---- INFORMATION
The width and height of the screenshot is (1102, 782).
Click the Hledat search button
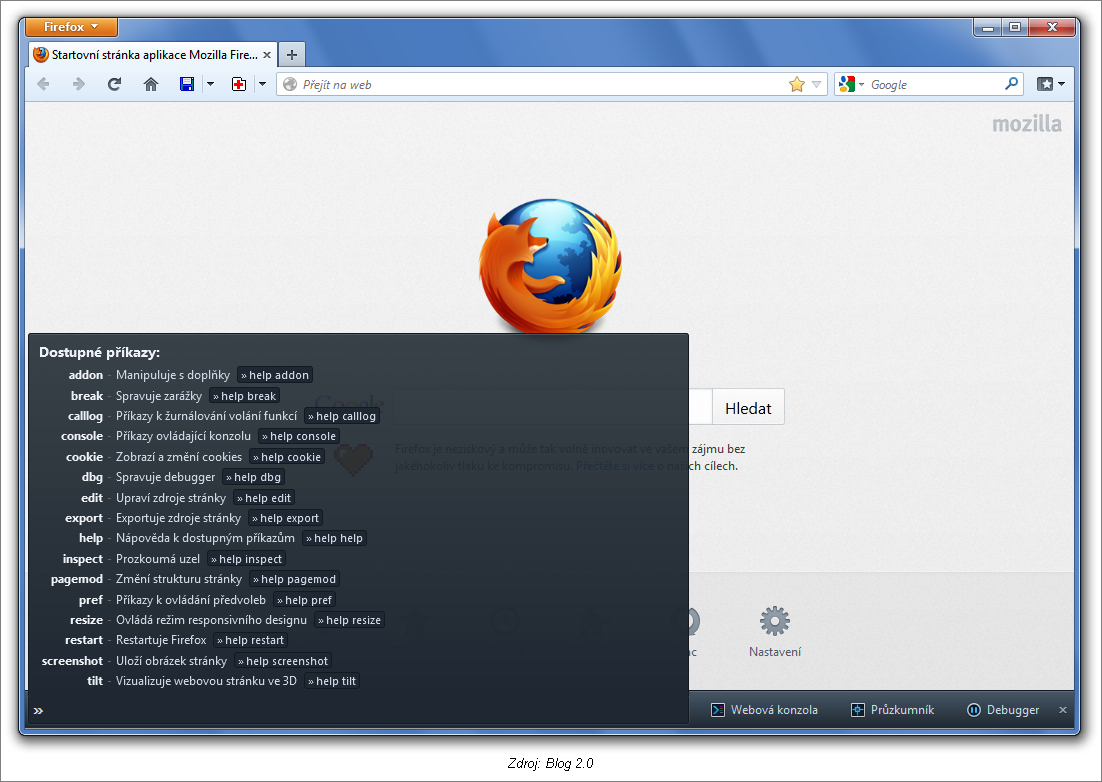click(x=748, y=408)
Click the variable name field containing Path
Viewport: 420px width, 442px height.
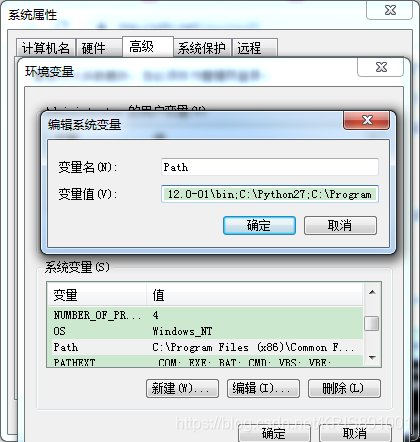tap(270, 167)
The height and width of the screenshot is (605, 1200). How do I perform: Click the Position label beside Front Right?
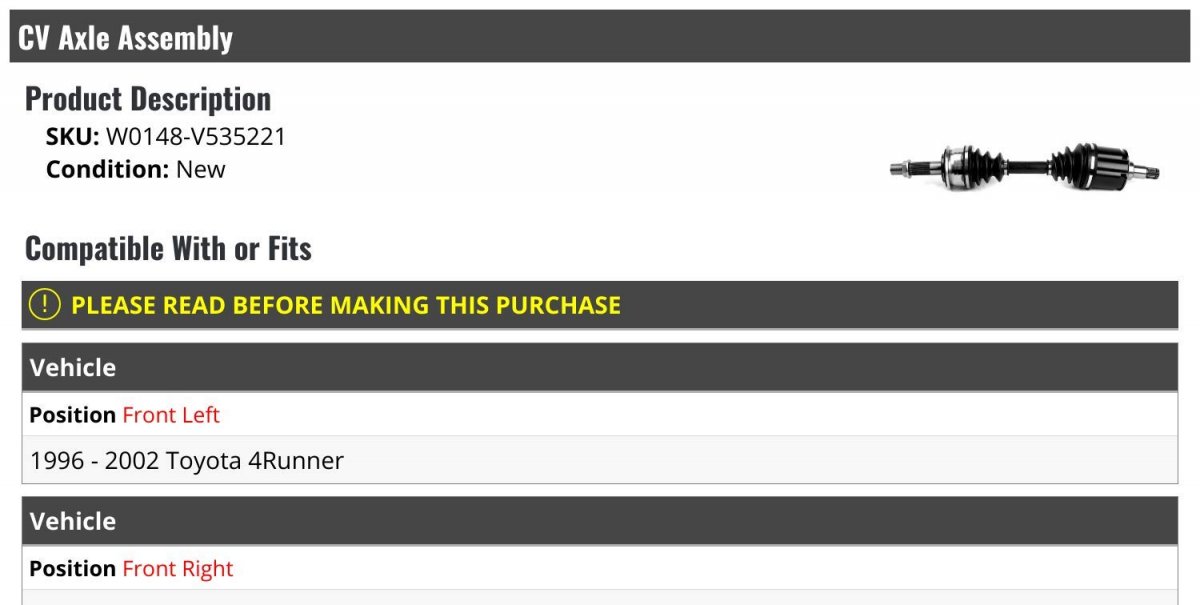tap(73, 568)
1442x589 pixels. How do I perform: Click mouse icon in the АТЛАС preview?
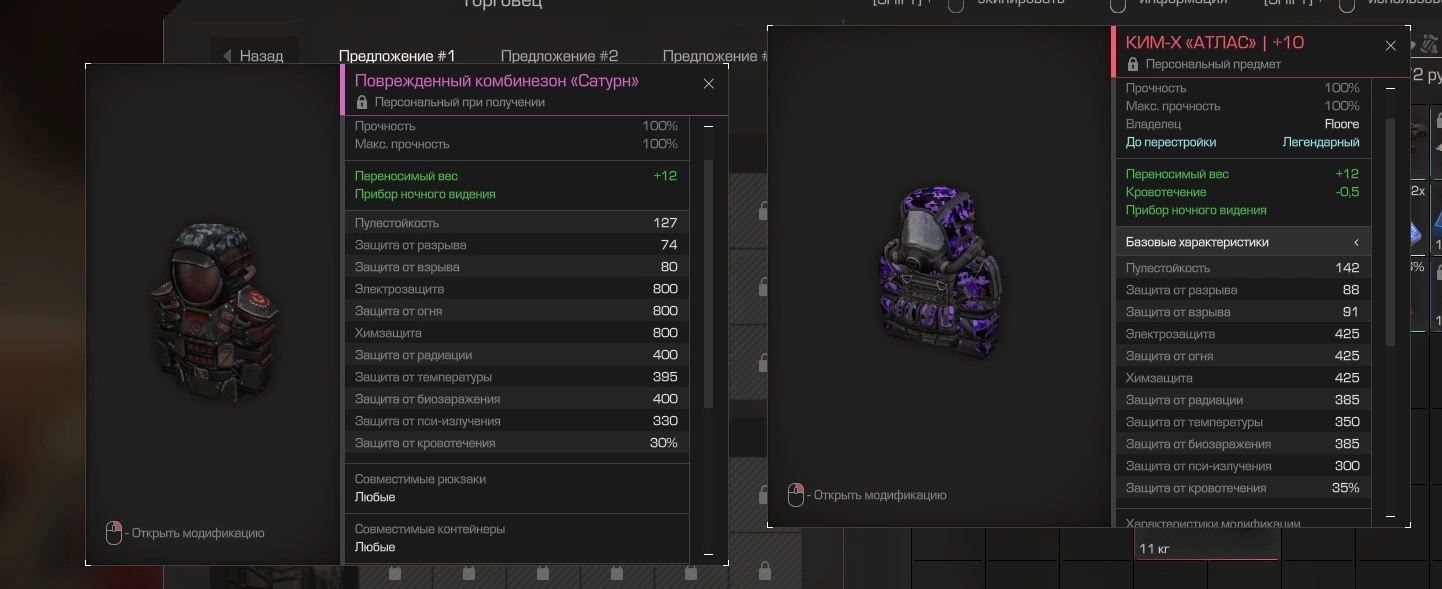[796, 495]
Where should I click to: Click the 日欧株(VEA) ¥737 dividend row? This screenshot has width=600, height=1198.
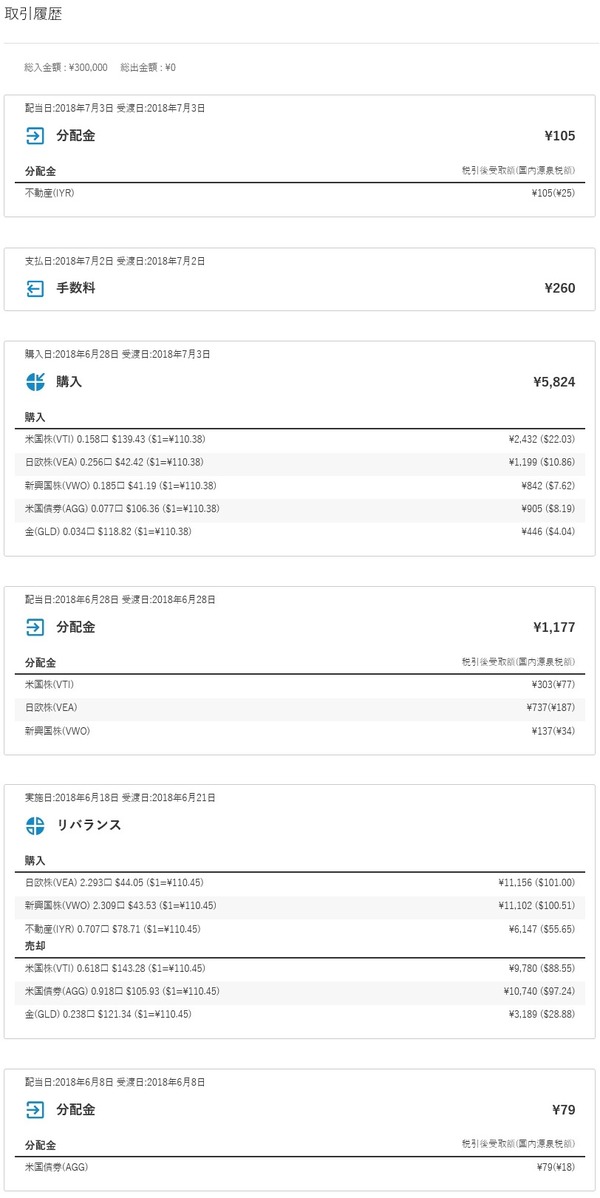pos(300,708)
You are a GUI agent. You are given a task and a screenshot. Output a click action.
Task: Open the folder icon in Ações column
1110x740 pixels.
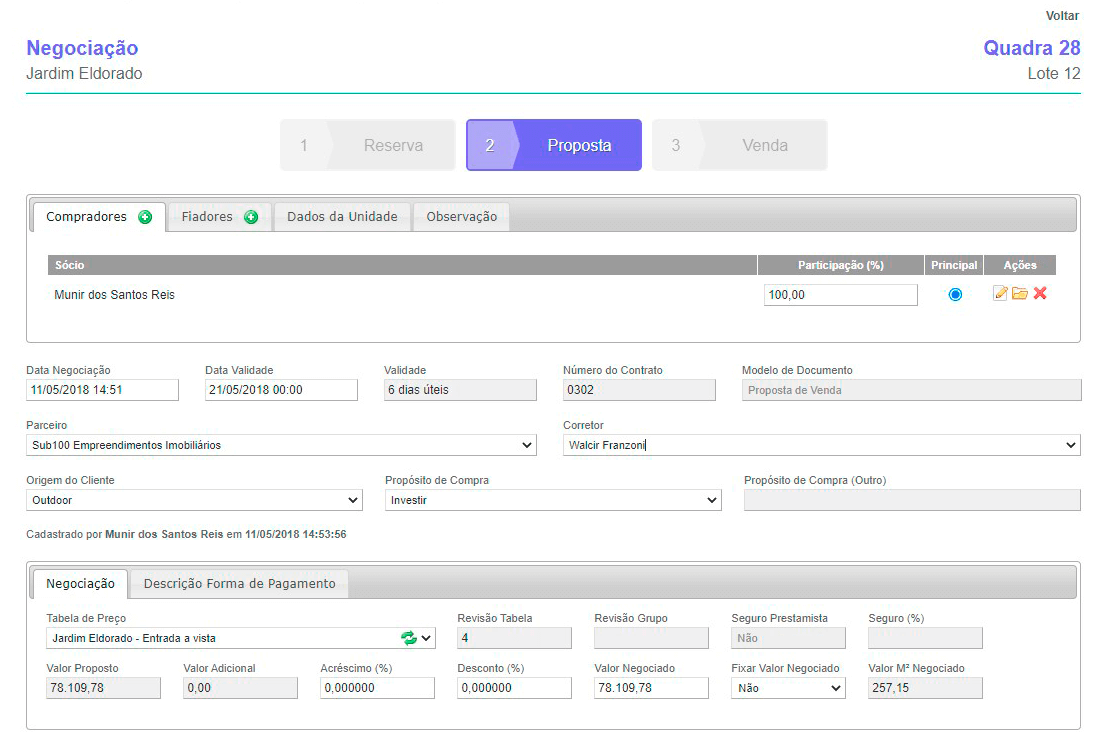click(1019, 294)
--------
PROBLEM STATEMENT: Restate each entry word for word, leaving out any pictures.

RESPONSE TO THE TASK:
The width and height of the screenshot is (1102, 782).
Click the Hledat search button
click(x=748, y=408)
Click the variable name field containing Path
Viewport: 420px width, 442px height.
tap(270, 167)
The height and width of the screenshot is (605, 1200). How do I perform: Click the Position label beside Front Right?
tap(73, 568)
1442x589 pixels. How do I perform: Click mouse icon in the АТЛАС preview?
[796, 495]
Where should I click to: Click the 日欧株(VEA) ¥737 dividend row? This screenshot has width=600, height=1198.
pos(300,708)
You are a GUI agent. You are given a task and a screenshot. Output a click action.
Task: Open the folder icon in Ações column
1110x740 pixels.
click(1019, 294)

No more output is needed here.